▶ **Selected extract**

◇ ◇ ◇ ◇ ◇

IRS Provides a Tax Preparation Tip

In IR–2020–17, the Service warned taxpayers about "ghost" preparers who are not willing to sign returns. Some "ghost" preparers promise large refunds from these tax returns.

Under federal law, a tax preparer must have an IRS Preparer Tax Identification Number (PTIN). A paid preparer must sign each return and include his or her PTIN.

If a tax preparer is not willing to sign the return, consumers should be on guard. This is particularly a risk if the tax preparer promises a large refund or if a preparation fee is based on the size of the refund.

Your ghost preparer may also have one or more of the following red flags.
  • Requires payment in cash
  • Pads income to qualify for tax credits
  • Fakes deductions to increase refund
  • Sends refunds to the preparer's bank account
Information on selecting a tax preparer is available on IRS.gov. The IRS provides a Choosing a Tax Professional page, which explains how to review your preparer's credentials. There also is a Directory of Federal Tax Return Preparers.

Every taxpayer should review their Form 1040 before it is filed. Your tax preparer should be willing to answer any questions that you may have. Because most tax returns and refunds are handled through electronic methods, double check the return for your correct bank account and bank routing numbers.

Editor's Note: If you believe your tax preparer is not following proper rules, the IRS offers Form 14157, Complaint: Tax Return Preparer. If a tax preparer files your return without your knowledge or consent, file Form 14157A, Tax Return Preparer Fraud or Misconduct Affidavit.

◇ ◇ ◇ ◇ ◇

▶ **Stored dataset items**
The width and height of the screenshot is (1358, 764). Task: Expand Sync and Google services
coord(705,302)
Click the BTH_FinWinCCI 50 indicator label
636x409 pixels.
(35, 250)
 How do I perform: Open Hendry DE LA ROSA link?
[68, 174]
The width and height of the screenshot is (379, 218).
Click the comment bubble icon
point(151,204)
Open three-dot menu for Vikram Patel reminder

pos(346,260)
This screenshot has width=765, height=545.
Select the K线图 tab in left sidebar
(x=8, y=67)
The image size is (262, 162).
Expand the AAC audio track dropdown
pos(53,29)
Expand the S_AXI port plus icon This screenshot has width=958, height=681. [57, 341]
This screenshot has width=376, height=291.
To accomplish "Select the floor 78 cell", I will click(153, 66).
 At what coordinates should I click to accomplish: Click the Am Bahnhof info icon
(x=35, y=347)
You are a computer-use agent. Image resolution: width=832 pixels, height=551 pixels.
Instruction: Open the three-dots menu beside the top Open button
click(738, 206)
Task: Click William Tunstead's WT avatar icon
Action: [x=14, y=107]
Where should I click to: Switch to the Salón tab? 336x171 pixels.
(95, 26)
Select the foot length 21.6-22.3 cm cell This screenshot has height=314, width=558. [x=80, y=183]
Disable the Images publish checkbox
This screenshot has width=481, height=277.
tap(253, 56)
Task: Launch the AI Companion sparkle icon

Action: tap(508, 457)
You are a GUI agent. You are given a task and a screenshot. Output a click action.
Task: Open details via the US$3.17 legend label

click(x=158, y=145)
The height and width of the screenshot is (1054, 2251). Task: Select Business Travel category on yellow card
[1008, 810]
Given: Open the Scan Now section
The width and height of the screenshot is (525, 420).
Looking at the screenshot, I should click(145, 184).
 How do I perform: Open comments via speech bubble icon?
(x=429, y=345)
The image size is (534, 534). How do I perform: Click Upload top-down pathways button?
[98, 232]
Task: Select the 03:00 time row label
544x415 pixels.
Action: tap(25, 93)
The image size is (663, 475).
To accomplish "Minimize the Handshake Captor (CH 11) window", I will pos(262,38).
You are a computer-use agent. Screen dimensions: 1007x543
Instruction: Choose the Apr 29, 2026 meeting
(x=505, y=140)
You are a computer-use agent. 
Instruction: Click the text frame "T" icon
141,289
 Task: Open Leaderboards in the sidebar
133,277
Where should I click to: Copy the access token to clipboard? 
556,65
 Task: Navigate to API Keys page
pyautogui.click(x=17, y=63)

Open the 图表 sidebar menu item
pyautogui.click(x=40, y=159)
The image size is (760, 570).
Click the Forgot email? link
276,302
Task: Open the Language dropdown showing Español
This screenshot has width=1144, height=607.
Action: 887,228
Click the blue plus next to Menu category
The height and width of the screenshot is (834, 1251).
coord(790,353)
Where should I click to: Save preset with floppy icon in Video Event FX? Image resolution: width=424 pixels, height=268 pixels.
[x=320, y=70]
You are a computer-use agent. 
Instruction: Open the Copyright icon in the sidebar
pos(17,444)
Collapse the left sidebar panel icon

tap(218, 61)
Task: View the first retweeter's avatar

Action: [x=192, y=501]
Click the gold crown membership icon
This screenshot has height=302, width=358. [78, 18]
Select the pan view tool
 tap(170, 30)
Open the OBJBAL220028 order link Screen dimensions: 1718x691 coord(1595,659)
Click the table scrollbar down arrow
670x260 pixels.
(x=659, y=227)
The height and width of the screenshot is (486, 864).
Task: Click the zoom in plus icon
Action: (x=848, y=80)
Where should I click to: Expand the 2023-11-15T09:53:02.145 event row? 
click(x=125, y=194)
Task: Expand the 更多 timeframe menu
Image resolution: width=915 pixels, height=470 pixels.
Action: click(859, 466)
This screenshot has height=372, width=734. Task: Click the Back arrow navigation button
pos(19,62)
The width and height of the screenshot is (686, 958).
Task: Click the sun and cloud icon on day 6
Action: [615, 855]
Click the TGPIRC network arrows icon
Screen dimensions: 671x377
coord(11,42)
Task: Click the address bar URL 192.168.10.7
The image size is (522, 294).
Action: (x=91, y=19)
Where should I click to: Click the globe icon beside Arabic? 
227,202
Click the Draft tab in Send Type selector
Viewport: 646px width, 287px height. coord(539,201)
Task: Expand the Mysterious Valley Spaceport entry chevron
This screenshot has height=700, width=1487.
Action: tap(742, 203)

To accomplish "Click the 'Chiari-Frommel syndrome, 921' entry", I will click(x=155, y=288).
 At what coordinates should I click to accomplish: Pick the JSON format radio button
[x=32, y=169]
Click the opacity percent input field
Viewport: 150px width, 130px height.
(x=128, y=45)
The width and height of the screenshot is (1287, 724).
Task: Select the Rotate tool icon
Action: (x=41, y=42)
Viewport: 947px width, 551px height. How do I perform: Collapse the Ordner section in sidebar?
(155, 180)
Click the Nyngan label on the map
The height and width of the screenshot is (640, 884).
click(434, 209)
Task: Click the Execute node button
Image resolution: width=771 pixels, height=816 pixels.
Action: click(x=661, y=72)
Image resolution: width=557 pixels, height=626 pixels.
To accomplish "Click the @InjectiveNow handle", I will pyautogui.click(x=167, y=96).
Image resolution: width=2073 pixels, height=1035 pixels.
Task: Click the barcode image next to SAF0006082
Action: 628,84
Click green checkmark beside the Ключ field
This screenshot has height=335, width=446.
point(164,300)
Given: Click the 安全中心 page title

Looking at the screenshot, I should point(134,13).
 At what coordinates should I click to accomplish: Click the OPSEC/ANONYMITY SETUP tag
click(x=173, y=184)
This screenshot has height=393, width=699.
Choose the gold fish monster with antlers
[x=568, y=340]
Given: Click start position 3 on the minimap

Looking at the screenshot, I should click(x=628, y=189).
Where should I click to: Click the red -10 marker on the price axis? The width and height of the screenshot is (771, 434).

◇ ◇ ◇ ◇ ◇

▶ **Goals**
1 – Rewrite the IRS tax preparation tip between "If a tax preparer is" and "of the refund.", inclusive, substituting "taxpayers" for "consumers".
2 – According to the IRS tax preparation tip, what must a paid preparer include on each return besides a signature?
These entries are a separate body of material from the IRS tax preparation tip.

▶ **The answers**
1 –
If a tax preparer is not willing to sign the return, taxpayers should be on guard. This is particularly a risk if the tax preparer promises a large refund or if a preparation fee is based on the size of the refund.

2 – The preparer's IRS Preparer Tax Identification Number (PTIN).